**Your instructions:**
Please render every line of the records below as a Markdown table with two columns, Row and Line, numbering each row and leaving out blank lines.

**Collected data entries:**
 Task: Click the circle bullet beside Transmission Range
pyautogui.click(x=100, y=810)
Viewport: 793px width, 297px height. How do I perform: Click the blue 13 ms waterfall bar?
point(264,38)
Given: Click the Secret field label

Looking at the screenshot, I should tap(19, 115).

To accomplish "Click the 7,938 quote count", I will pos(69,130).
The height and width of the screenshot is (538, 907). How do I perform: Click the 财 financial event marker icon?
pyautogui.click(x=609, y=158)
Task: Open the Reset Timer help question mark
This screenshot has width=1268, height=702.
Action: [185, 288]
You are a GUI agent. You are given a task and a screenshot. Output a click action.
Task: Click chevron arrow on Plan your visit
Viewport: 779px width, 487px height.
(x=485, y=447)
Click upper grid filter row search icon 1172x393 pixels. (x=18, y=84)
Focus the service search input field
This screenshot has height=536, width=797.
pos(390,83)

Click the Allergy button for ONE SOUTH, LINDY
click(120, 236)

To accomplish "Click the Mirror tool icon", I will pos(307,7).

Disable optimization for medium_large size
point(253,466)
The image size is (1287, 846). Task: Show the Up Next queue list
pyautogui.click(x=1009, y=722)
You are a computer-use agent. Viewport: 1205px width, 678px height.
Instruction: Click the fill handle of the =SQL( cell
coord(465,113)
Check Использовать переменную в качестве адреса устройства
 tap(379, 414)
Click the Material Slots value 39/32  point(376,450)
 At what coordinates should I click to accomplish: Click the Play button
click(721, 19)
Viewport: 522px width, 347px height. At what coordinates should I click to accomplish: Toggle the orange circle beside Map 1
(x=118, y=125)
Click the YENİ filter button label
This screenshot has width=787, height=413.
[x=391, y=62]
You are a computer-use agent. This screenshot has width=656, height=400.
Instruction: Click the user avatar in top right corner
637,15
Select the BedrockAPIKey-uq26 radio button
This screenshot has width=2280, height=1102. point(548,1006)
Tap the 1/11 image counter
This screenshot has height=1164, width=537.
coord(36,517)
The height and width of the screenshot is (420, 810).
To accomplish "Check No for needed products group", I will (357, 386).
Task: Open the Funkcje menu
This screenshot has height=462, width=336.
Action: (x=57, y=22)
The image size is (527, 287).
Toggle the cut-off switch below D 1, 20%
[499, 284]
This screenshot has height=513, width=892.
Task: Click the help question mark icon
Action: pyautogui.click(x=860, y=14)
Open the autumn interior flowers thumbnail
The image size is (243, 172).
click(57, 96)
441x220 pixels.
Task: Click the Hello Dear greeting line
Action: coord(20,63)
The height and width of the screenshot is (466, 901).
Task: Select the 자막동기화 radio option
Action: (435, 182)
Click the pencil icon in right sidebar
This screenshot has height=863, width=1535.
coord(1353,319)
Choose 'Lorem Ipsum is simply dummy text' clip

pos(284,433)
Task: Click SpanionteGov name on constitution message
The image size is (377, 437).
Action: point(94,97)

**Solved exercise:**
| Row | Line |
|---|---|
| 1 |  Task: Click the circle bullet beside Transmission Range |
| 2 | pyautogui.click(x=100, y=810) |
| 3 | Viewport: 793px width, 297px height. How do I perform: Click the blue 13 ms waterfall bar? |
| 4 | point(264,38) |
| 5 | Given: Click the Secret field label |
| 6 | Looking at the screenshot, I should tap(19, 115). |
| 7 | To accomplish "Click the 7,938 quote count", I will pos(69,130). |
| 8 | The height and width of the screenshot is (538, 907). How do I perform: Click the 财 financial event marker icon? |
| 9 | pyautogui.click(x=609, y=158) |
| 10 | Task: Open the Reset Timer help question mark |
| 11 | This screenshot has width=1268, height=702. |
| 12 | Action: [185, 288] |
| 13 | You are a GUI agent. You are given a task and a screenshot. Output a click action. |
| 14 | Task: Click chevron arrow on Plan your visit |
| 15 | Viewport: 779px width, 487px height. |
| 16 | (x=485, y=447) |
| 17 | Click upper grid filter row search icon 1172x393 pixels. (x=18, y=84) |
| 18 | Focus the service search input field |
| 19 | This screenshot has height=536, width=797. |
| 20 | pos(390,83) |
| 21 | Click the Allergy button for ONE SOUTH, LINDY |
| 22 | click(120, 236) |
| 23 | To accomplish "Click the Mirror tool icon", I will pos(307,7). |
| 24 | Disable optimization for medium_large size |
| 25 | point(253,466) |
| 26 | The image size is (1287, 846). Task: Show the Up Next queue list |
| 27 | pyautogui.click(x=1009, y=722) |
| 28 | You are a computer-use agent. Viewport: 1205px width, 678px height. |
| 29 | Instruction: Click the fill handle of the =SQL( cell |
| 30 | coord(465,113) |
| 31 | Check Использовать переменную в качестве адреса устройства |
| 32 |  tap(379, 414) |
| 33 | Click the Material Slots value 39/32  point(376,450) |
| 34 |  At what coordinates should I click to accomplish: Click the Play button |
| 35 | click(721, 19) |
| 36 | Viewport: 522px width, 347px height. At what coordinates should I click to accomplish: Toggle the orange circle beside Map 1 |
| 37 | (x=118, y=125) |
| 38 | Click the YENİ filter button label |
| 39 | This screenshot has width=787, height=413. |
| 40 | [x=391, y=62] |
| 41 | You are a computer-use agent. This screenshot has width=656, height=400. |
| 42 | Instruction: Click the user avatar in top right corner |
| 43 | 637,15 |
| 44 | Select the BedrockAPIKey-uq26 radio button |
| 45 | This screenshot has width=2280, height=1102. point(548,1006) |
| 46 | Tap the 1/11 image counter |
| 47 | This screenshot has height=1164, width=537. |
| 48 | coord(36,517) |
| 49 | The height and width of the screenshot is (420, 810). |
| 50 | To accomplish "Check No for needed products group", I will (357, 386). |
| 51 | Task: Open the Funkcje menu |
| 52 | This screenshot has height=462, width=336. |
| 53 | Action: (x=57, y=22) |
| 54 | The image size is (527, 287). |
| 55 | Toggle the cut-off switch below D 1, 20% |
| 56 | [499, 284] |
| 57 | This screenshot has height=513, width=892. |
| 58 | Task: Click the help question mark icon |
| 59 | Action: pyautogui.click(x=860, y=14) |
| 60 | Open the autumn interior flowers thumbnail |
| 61 | The image size is (243, 172). |
| 62 | click(57, 96) |
| 63 | 441x220 pixels. |
| 64 | Task: Click the Hello Dear greeting line |
| 65 | Action: coord(20,63) |
| 66 | The height and width of the screenshot is (466, 901). |
| 67 | Task: Select the 자막동기화 radio option |
| 68 | Action: (435, 182) |
| 69 | Click the pencil icon in right sidebar |
| 70 | This screenshot has height=863, width=1535. |
| 71 | coord(1353,319) |
| 72 | Choose 'Lorem Ipsum is simply dummy text' clip |
| 73 | pos(284,433) |
| 74 | Task: Click SpanionteGov name on constitution message |
| 75 | The image size is (377, 437). |
| 76 | Action: point(94,97) |